The MathsLib unit is included in the downloadable source zip file.  It contains the NextPermute function used to  generate the permutations.   The MathsLib version included in DFFLibV13 has NextPermute code in the Implementation section but omitted from the Interface section.  That will be corrected in the next library release. 

By the way, in case you haven't caught on to the trick to converting a one dimensional array into a two dimensional grid, here's a small table converting 8 array entries into a 4 column x 2 row grid using mod (modulo) and div (integer division) operations.. Note that all numbering starts a 0. This is the default for most table indexing because it simplifies the math.  If you are given or prefer to number from 1 as most humans do, then it's  a matter of subtracting 1 from the position before doing the "mod" or "div" operation and adding 1 back to the result if necessary.

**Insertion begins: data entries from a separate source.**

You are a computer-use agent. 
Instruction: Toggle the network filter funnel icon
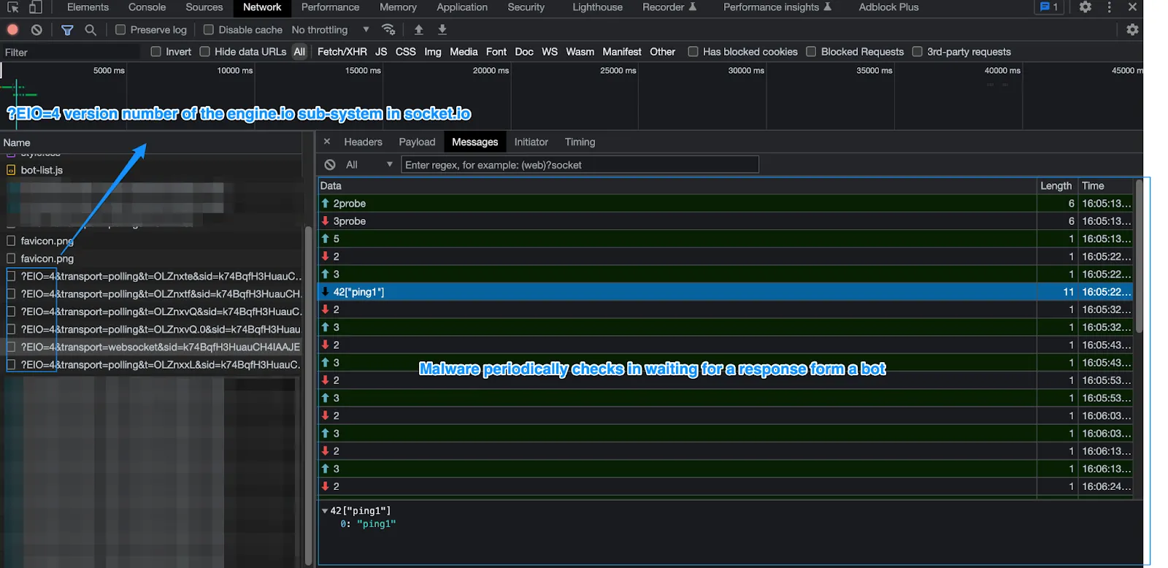pyautogui.click(x=67, y=30)
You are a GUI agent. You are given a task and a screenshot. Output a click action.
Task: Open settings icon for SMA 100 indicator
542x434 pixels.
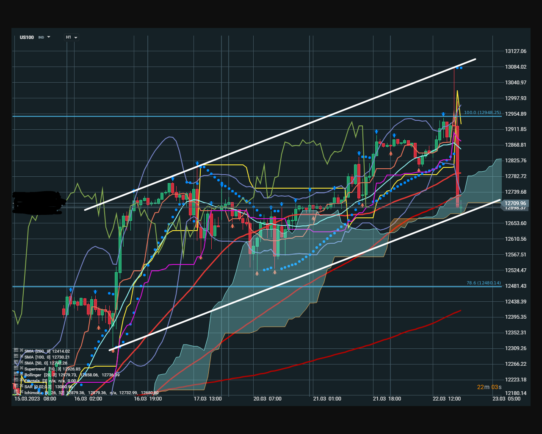[x=16, y=356]
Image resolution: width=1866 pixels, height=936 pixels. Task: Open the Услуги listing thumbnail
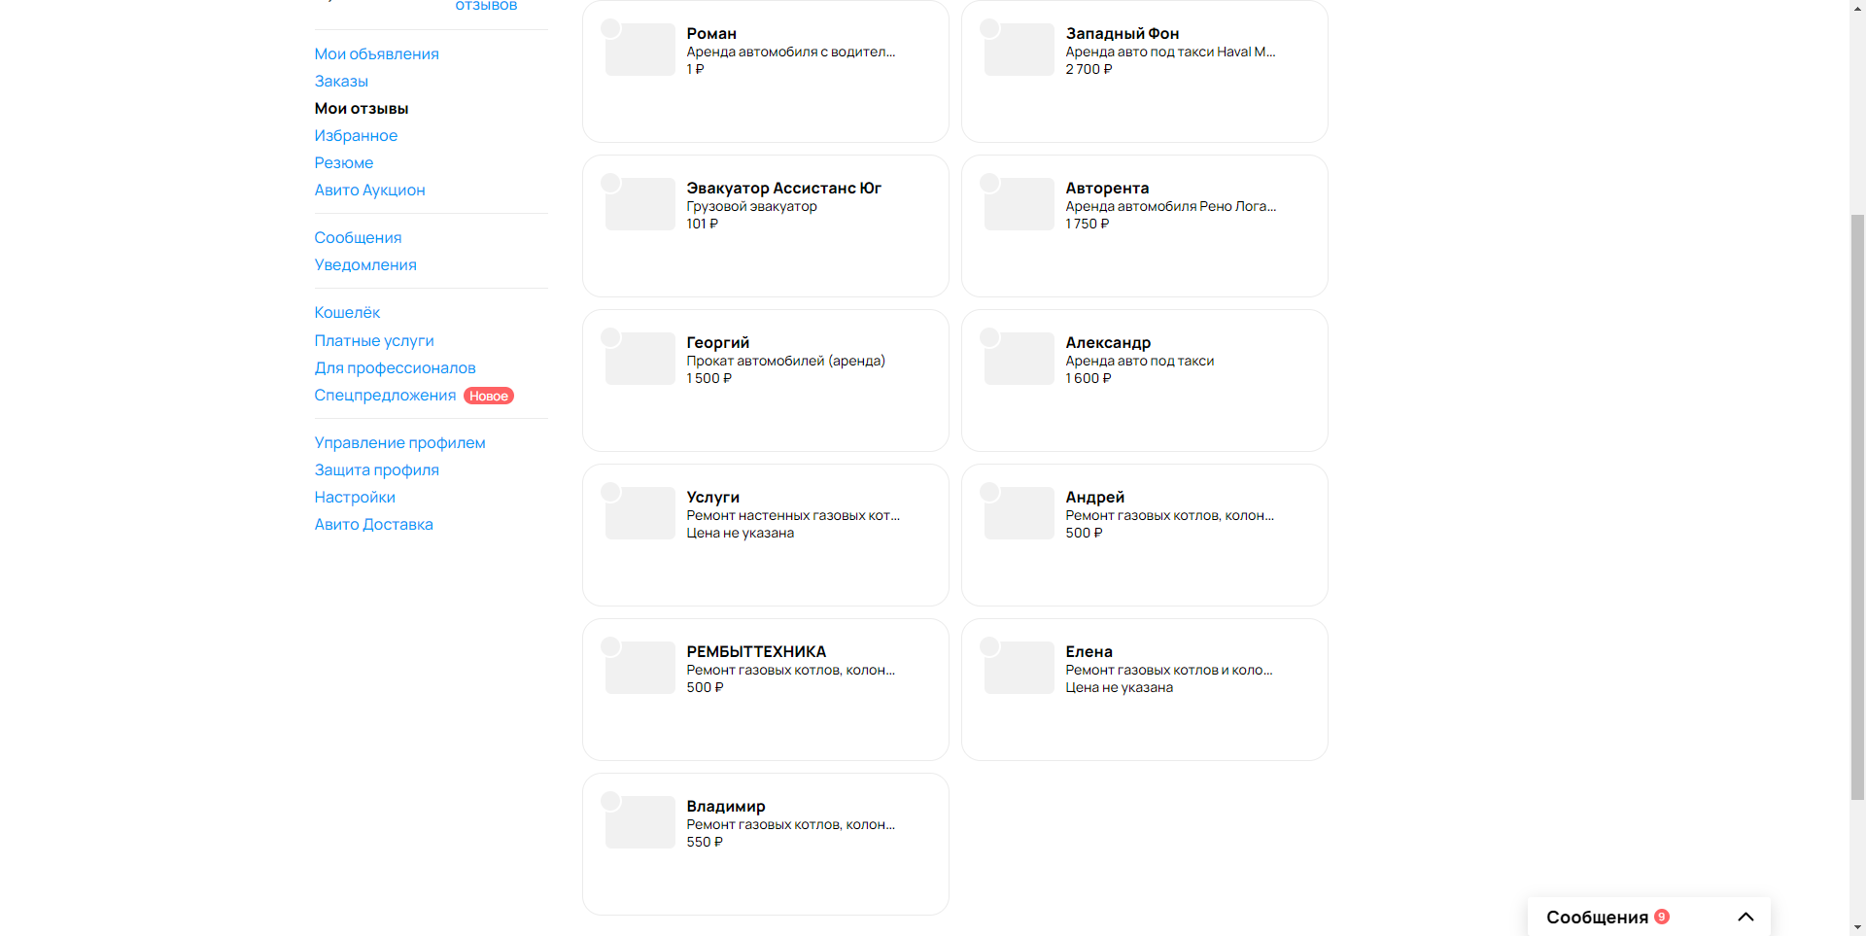click(x=640, y=513)
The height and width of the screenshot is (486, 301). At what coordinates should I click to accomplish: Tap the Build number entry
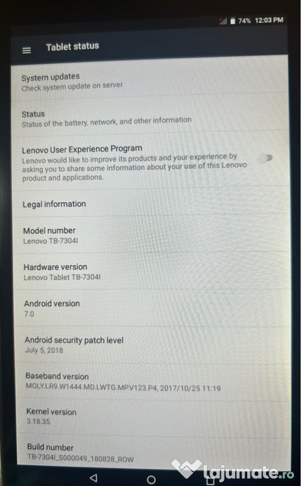154,452
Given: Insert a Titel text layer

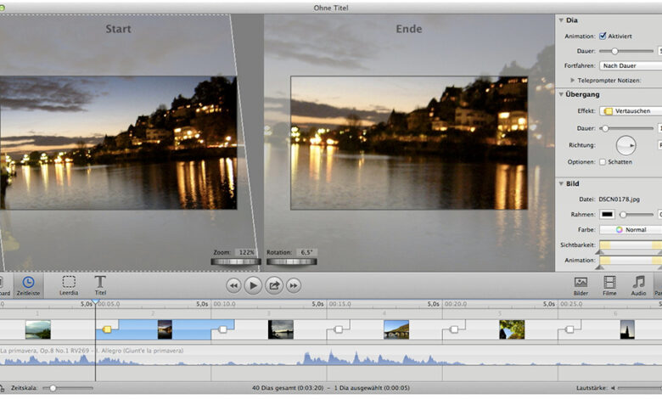Looking at the screenshot, I should (100, 284).
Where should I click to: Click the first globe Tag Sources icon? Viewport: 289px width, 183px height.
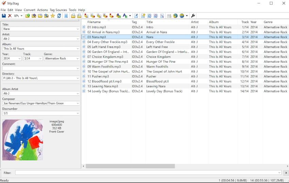(x=175, y=16)
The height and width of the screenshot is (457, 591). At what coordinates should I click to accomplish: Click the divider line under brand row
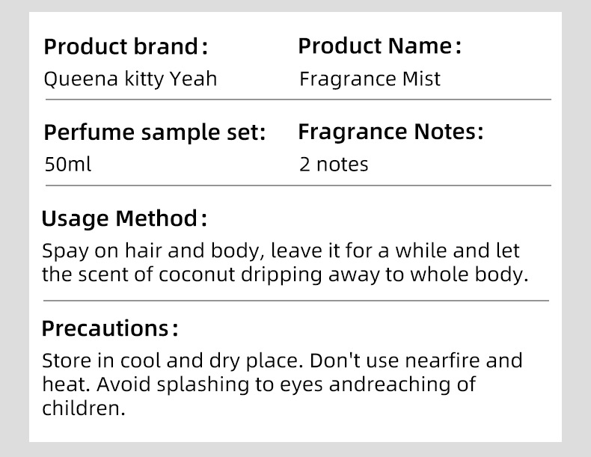click(x=298, y=99)
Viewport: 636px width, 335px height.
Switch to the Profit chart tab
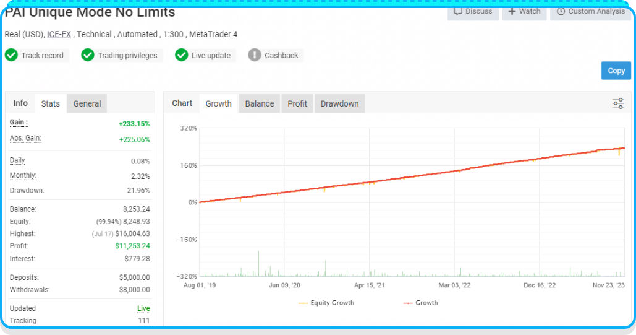pyautogui.click(x=297, y=103)
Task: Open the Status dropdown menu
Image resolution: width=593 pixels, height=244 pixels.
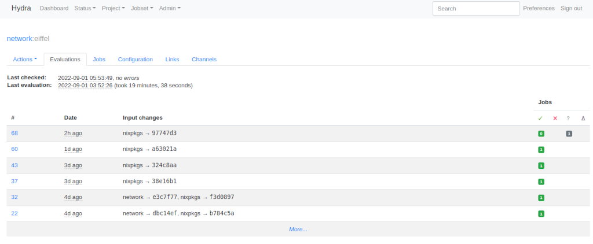Action: click(85, 8)
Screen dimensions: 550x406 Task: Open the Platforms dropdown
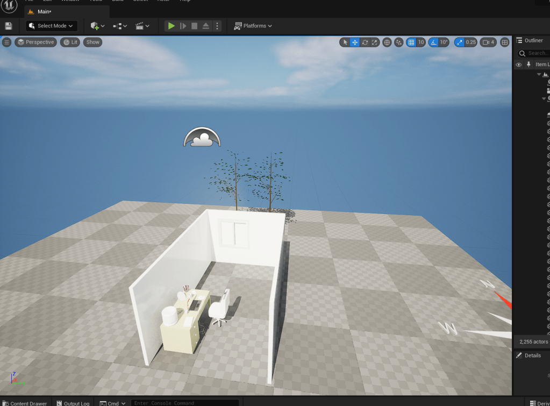[x=253, y=26]
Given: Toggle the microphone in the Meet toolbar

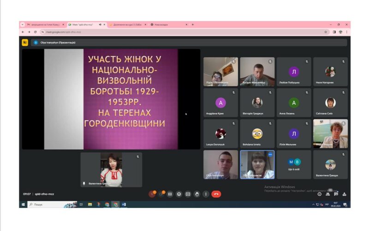Looking at the screenshot, I should pyautogui.click(x=152, y=194).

1-Dimensional position, P 0 1 2 3 4 5 6 7
2-D Column, C = P mod 4 0 1 2 3 0 1 2 3
2-D Row, R = P div 4 0 0 0 0 1 1 1 1


Running/Exploring the Program 

bullet Download source
bullet Download  executable

Suggestions for Further Explorations

bullet The NextPermute function used to generate permutations the does not provide an easy way to "prune" the search by skipping ahead when appropriate.  For example, when the odd permutations start with 5, it would be nice to skip generating the even permutations starting  with 4 or 10  since they will combine to for sums 9 or 15, not prime.
bullet Users could be given help in finding a solution if an option were provided to display only the odd (or even) numbers of a solution.   
bullet Are there "wraparound" solutions? (Last column paired with first column and last row paired with first row.)   No. ( I couldn't resist making a version to check.)